I think I side somewhat more with this comment:
I absolutely believe there is a limit; clearly defined or not.
(BTW, the phrase “moving the goalpost” to me is almost always a indicating a really large problem, even after a small “move”)
Ultimately my answer to “isn’t is obvious” is simply “no”. What’s obvious to me is that there are still very significant problems, and cit+ modification doesn’t move very much towards that “goalpost”.
So, perhaps not the most robust answer, but that’s my take. I’ll let you have the last word…
My understanding is that (i) AMfD is simply a repackaging of Behe’s pre-existing arguments against his opponents (some of which may be decades old), so how “current” it may be is questionable, and (ii) Behe’s mastery of the underlying literature has proved at times to be less than comprehensive.
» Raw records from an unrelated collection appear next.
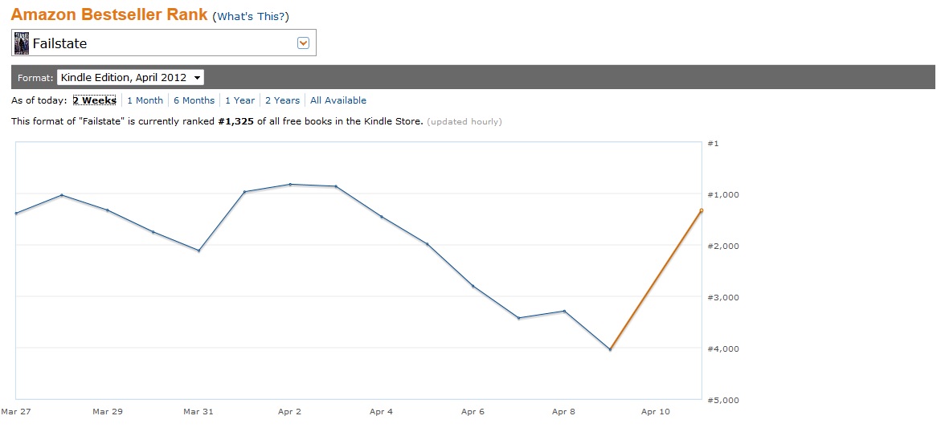Switch to the 1 Month range
This screenshot has width=945, height=428.
coord(145,100)
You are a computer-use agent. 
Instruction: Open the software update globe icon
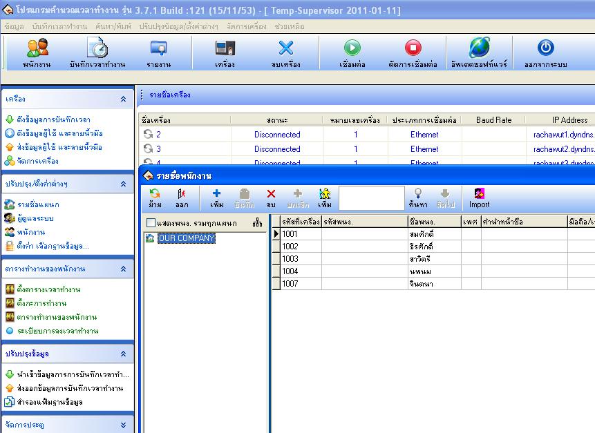point(480,48)
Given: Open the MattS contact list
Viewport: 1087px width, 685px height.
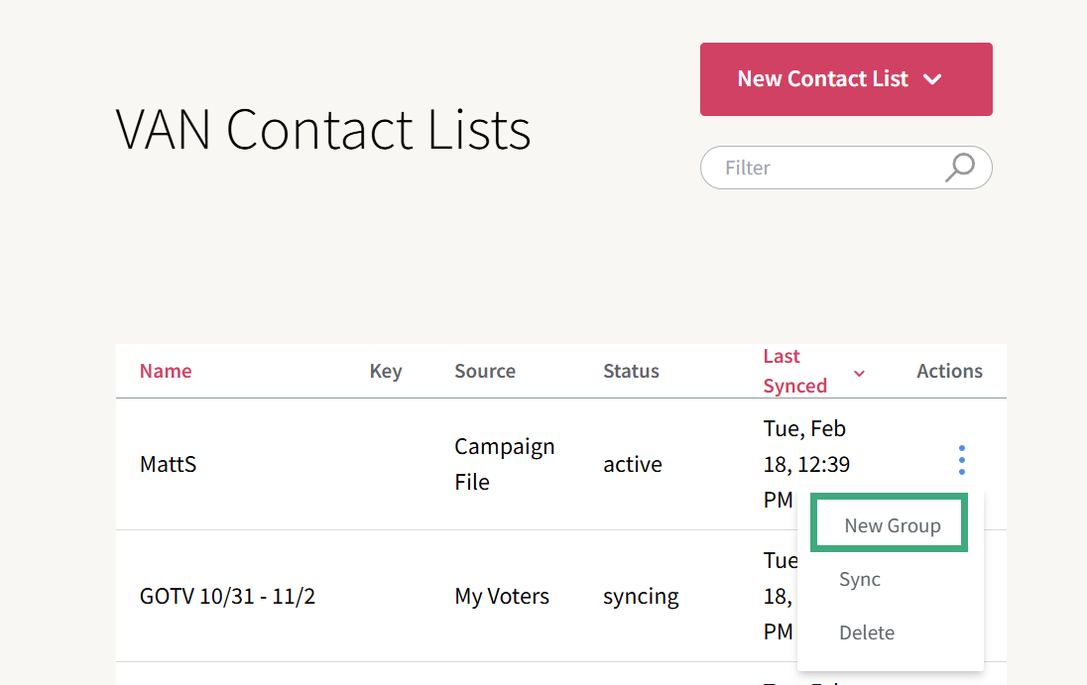Looking at the screenshot, I should click(169, 464).
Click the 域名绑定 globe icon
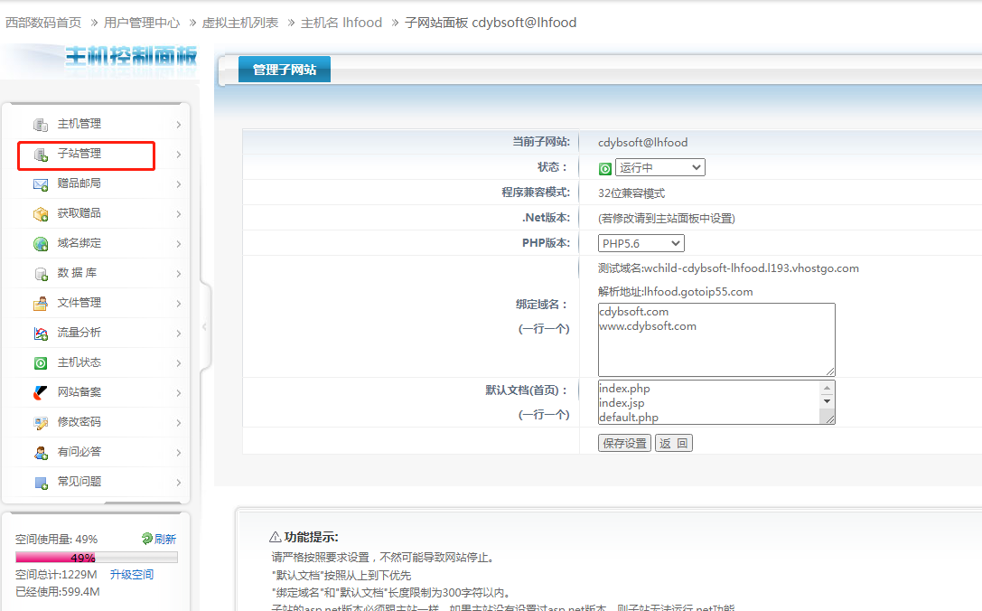This screenshot has height=611, width=982. [41, 244]
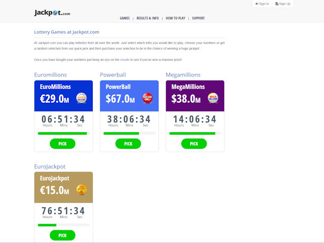Go to How To Play page
Viewport: 324px width, 243px height.
pyautogui.click(x=176, y=18)
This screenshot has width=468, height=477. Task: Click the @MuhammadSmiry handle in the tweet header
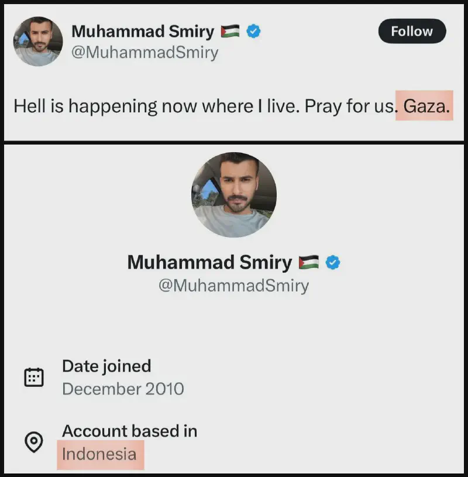click(x=144, y=53)
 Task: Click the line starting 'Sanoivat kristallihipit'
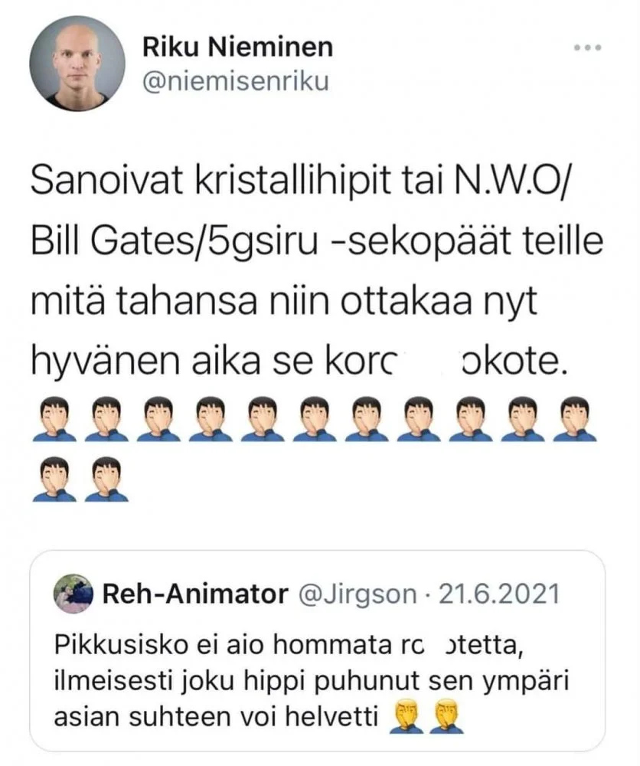coord(299,182)
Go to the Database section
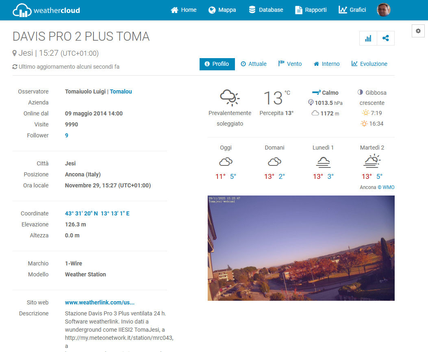This screenshot has height=352, width=428. click(266, 10)
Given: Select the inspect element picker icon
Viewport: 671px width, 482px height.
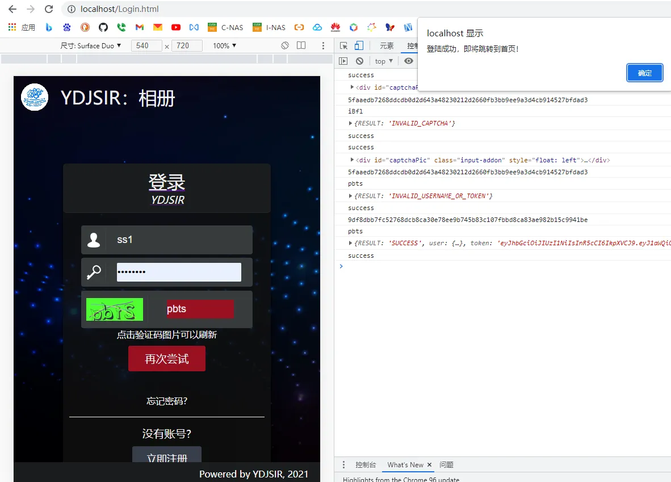Looking at the screenshot, I should click(x=344, y=46).
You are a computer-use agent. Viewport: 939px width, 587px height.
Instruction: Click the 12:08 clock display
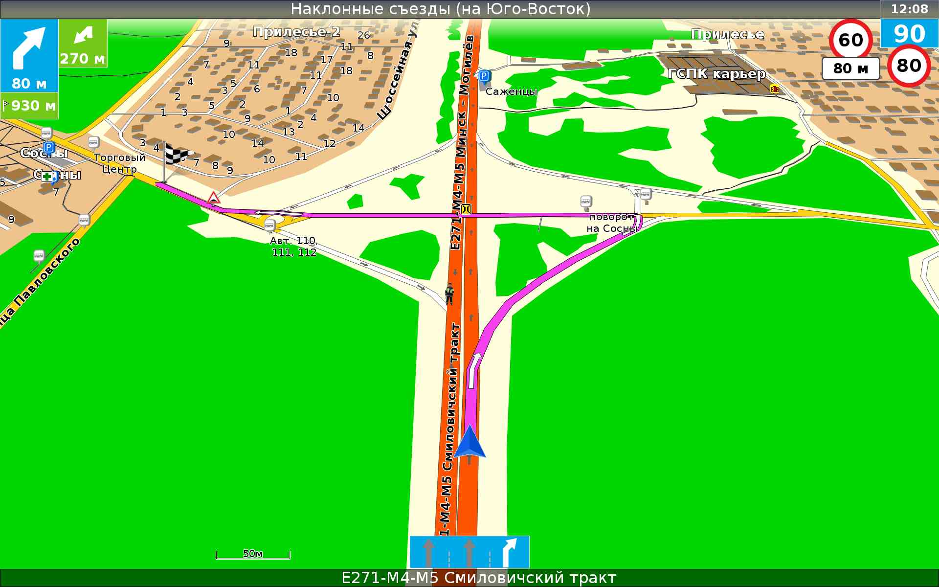[x=909, y=9]
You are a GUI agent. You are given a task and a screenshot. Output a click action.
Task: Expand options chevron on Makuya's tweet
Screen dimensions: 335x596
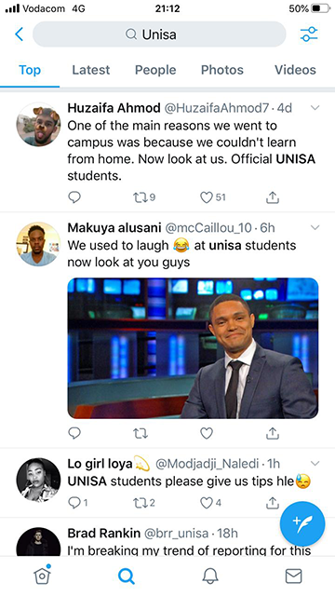click(x=315, y=227)
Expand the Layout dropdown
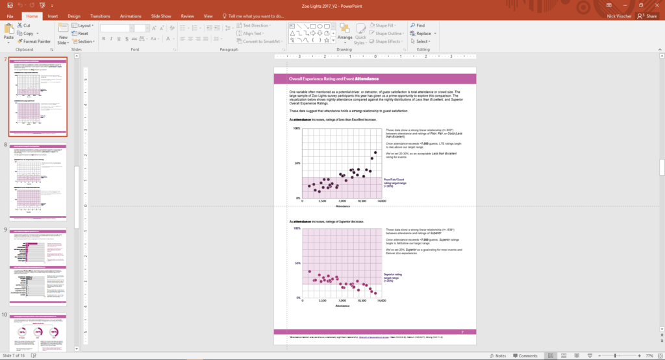The height and width of the screenshot is (360, 665). pyautogui.click(x=84, y=25)
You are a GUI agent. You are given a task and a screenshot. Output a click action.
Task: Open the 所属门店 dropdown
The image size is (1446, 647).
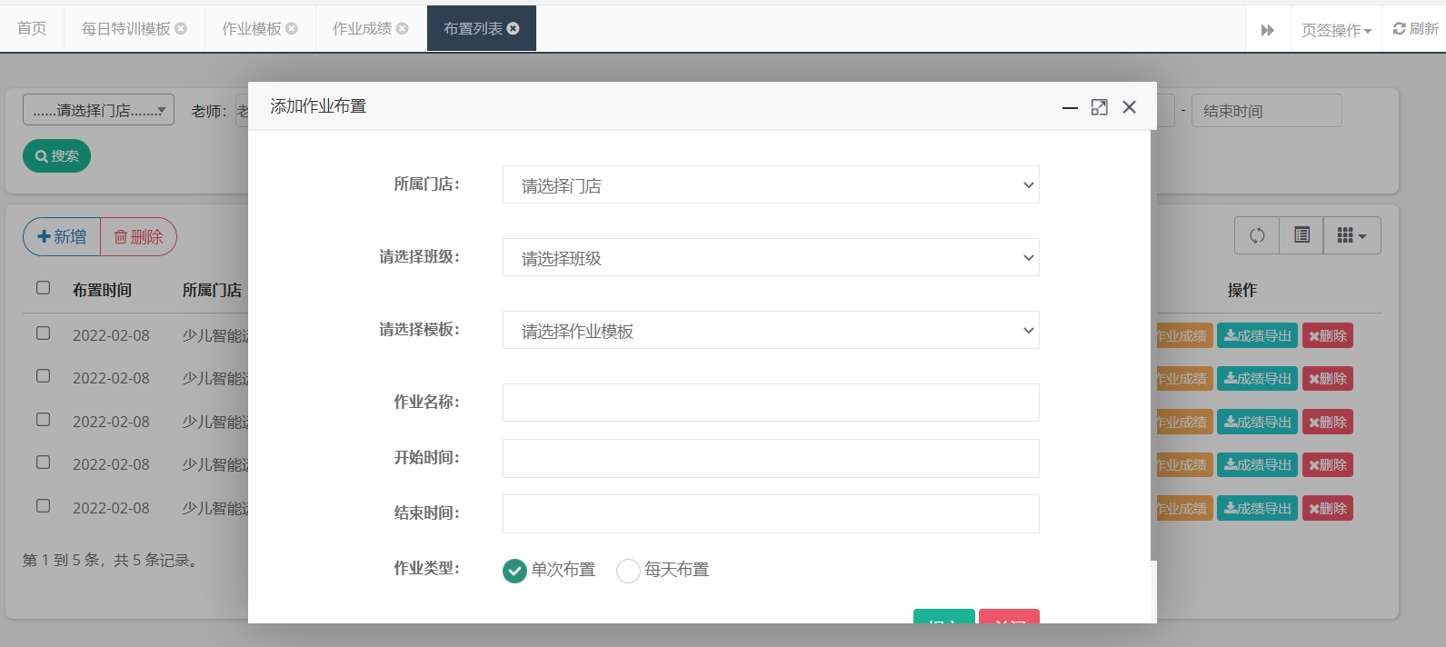pyautogui.click(x=770, y=184)
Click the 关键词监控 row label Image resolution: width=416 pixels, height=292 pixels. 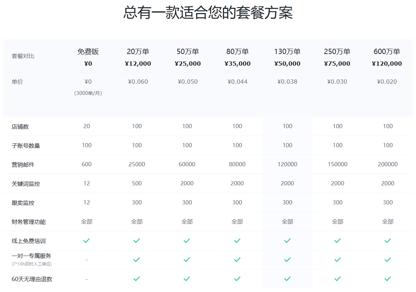tap(26, 184)
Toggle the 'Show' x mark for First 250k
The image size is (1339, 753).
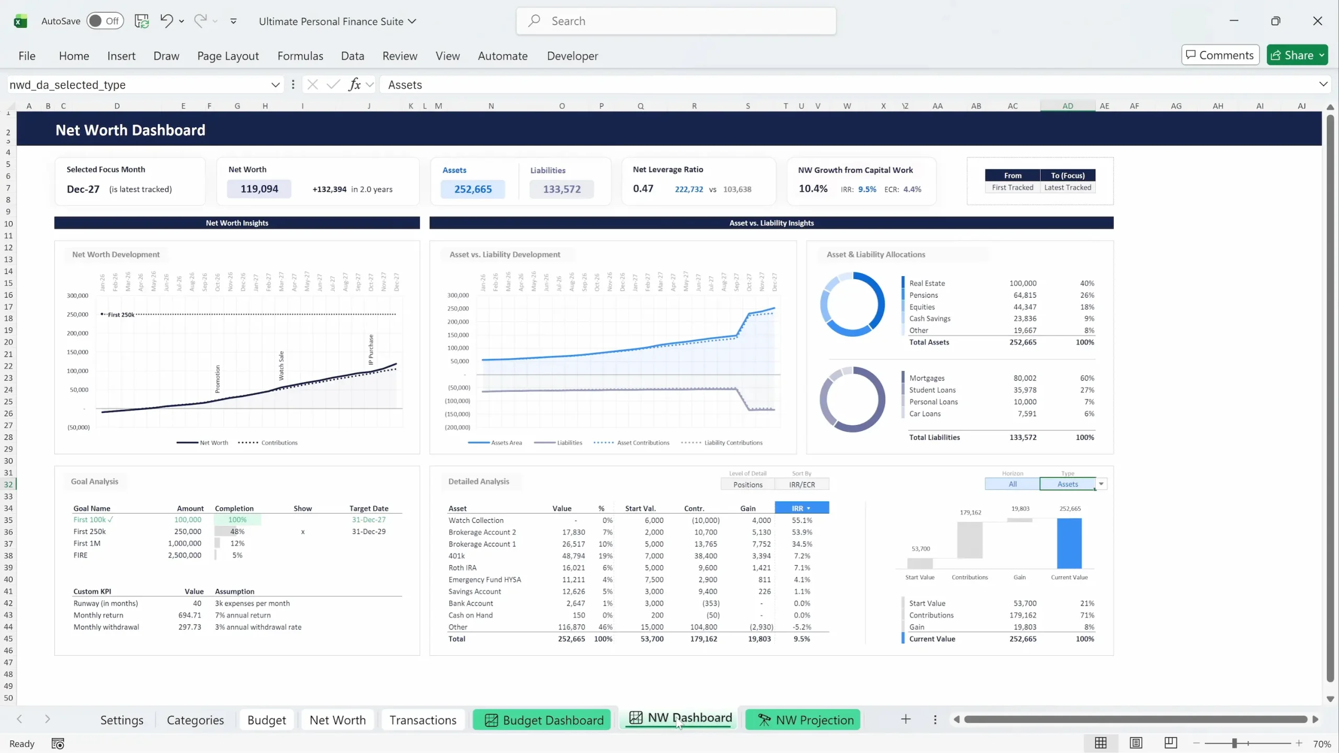pyautogui.click(x=302, y=532)
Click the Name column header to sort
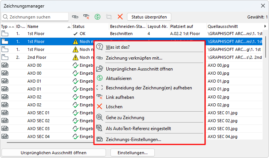Image resolution: width=269 pixels, height=158 pixels. coord(45,27)
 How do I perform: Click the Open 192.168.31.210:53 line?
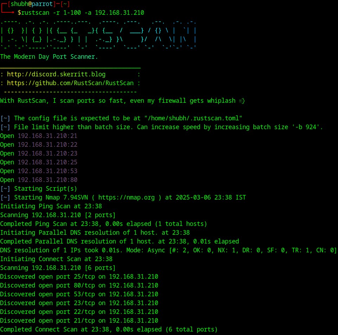click(x=39, y=171)
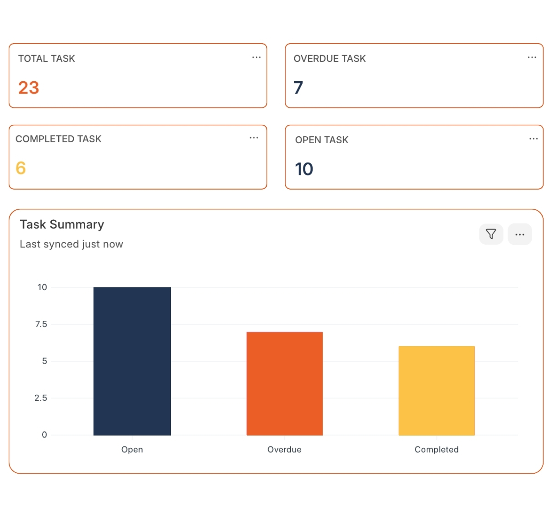550x515 pixels.
Task: Open the Task Summary chart more-options button
Action: [x=520, y=234]
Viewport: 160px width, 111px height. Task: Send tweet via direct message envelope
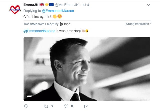(86, 107)
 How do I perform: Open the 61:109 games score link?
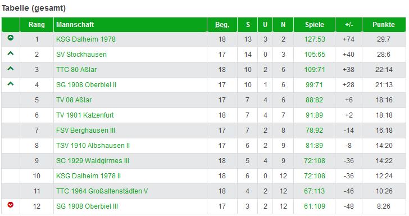click(x=315, y=206)
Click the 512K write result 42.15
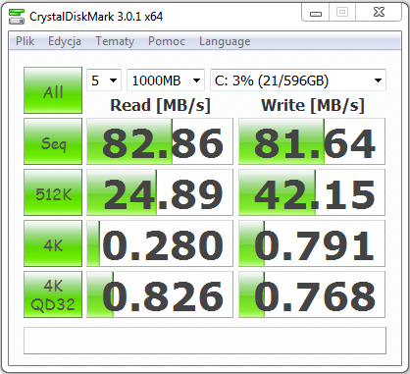Viewport: 410px width, 374px height. point(312,192)
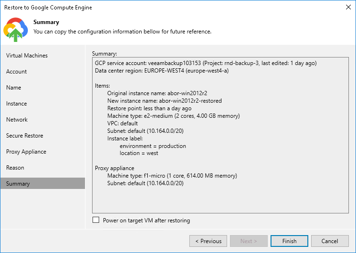This screenshot has width=356, height=253.
Task: Open the Account wizard step
Action: point(17,72)

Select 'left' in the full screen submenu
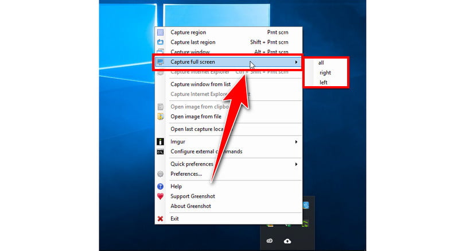pos(324,83)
So can anybody up-to-date on the literature on the evolution of blood clotting weigh in on how current and comprehensive Behe’s understanding is?
Okay, but then do you agree that the Cit+ function is an irreducibly complex function that evolved, it’s just that it has low complexity?
Well in this case the really large problem appears to have been that Behe’s original argument had a huge weakness he had not considered. The possibility of existing components being coopted to serve other functions, and the possibility of exaptation changing the overall function of a system along the way. These meant Behe’s original focus on a cumulative-selection dominated chain of events(where the same original function just increased step by step as the system became more complex) did not undermine evolution’s power to explain the emergence of irreducibly complex structures. So he really did change his argument in response to critics. He saw a flaw in his argument and made up a new requirement of an IC system. That’s just a historical fact.
Yeah but you’re not telling me why. Your answer is no, but I don’t understand why it is no. I can only repeat myself. If we can see that two components can come together to yield an IC system in a matter of decades, why can’t such a thing continue to occur over longer timescales and the complexity of the system further increase?